49. BÖLÜM

551 16 2
                                    


  Makarnayı yerken ağzım burnum çikolata olmuştu. Bence buna değmişti çünkü yine ben kazanmıştım yarışmayı. Peçete ile ağzımı silerken Bora burnumda kalan çikolatayı aldı. Göz kırpıp tabakları kaldırdı.

Bora:
“Tamam artık odamıza gidebiliriz.”

“Odamız?”

Bora:
“Yemeği yedik. Şimdi odama çıkma zamanı.”

“Tamam iyi geceler Bora. Uyuyacağız hemen öyle mi? Aşk olsun ya.”

Bora:
“Ya sabır ya. Kızım bilerek mi yapıyorsun?”

“Film izleyelim.” Dedim konuyu değiştirerek. En sevimli bakışlarımı atarak.

Bora:
“İzleyelim de ben seni izlemekten izleyemem ki.”

“Yaa.”

Bora:
“Ya.

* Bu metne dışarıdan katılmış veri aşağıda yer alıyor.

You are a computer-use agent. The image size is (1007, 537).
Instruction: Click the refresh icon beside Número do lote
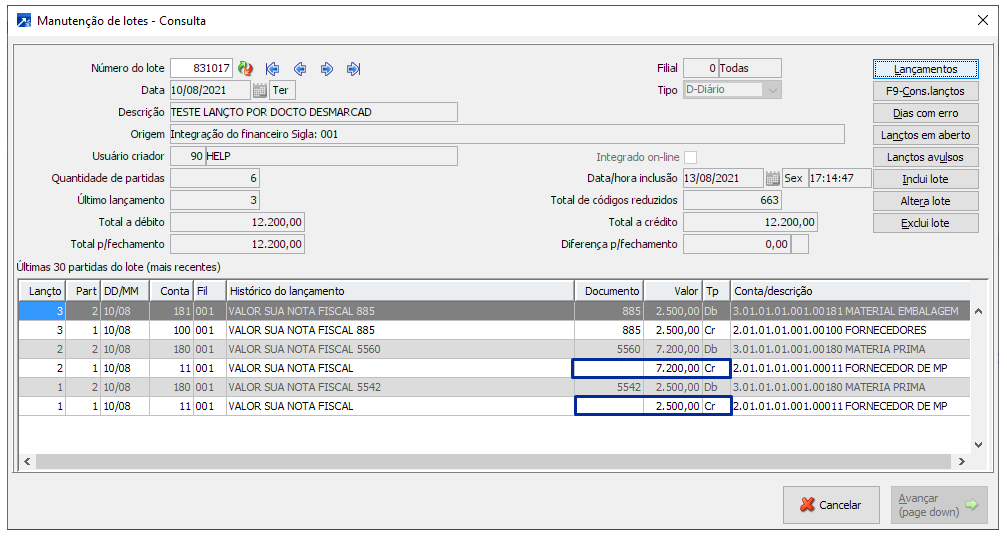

Bu yüzden şimdi başka bahaneniz kalmadıysa hanımefendi, yukarı çıkabiliriz.”

“Hayır! Geç oluyor. Annem merak eder.”

Bora’nın kaşları havalandı, “Saat daha on, Lara’m. Ayrıca annen karşı tarafta. Hatta annen evde bile değil.”
  Eline kaldım. Kurtarın beni! Ya da kurtarmasanız mı?

Bora:
“Gidiyor muyuz?”

“Şartım var, şartım var.”

Bora:
“Söyleyin küçük hanım.”

  O sırada telefonum çaldı. Babam arıyordu, annem aramıştı. Mesaj atmışlardı.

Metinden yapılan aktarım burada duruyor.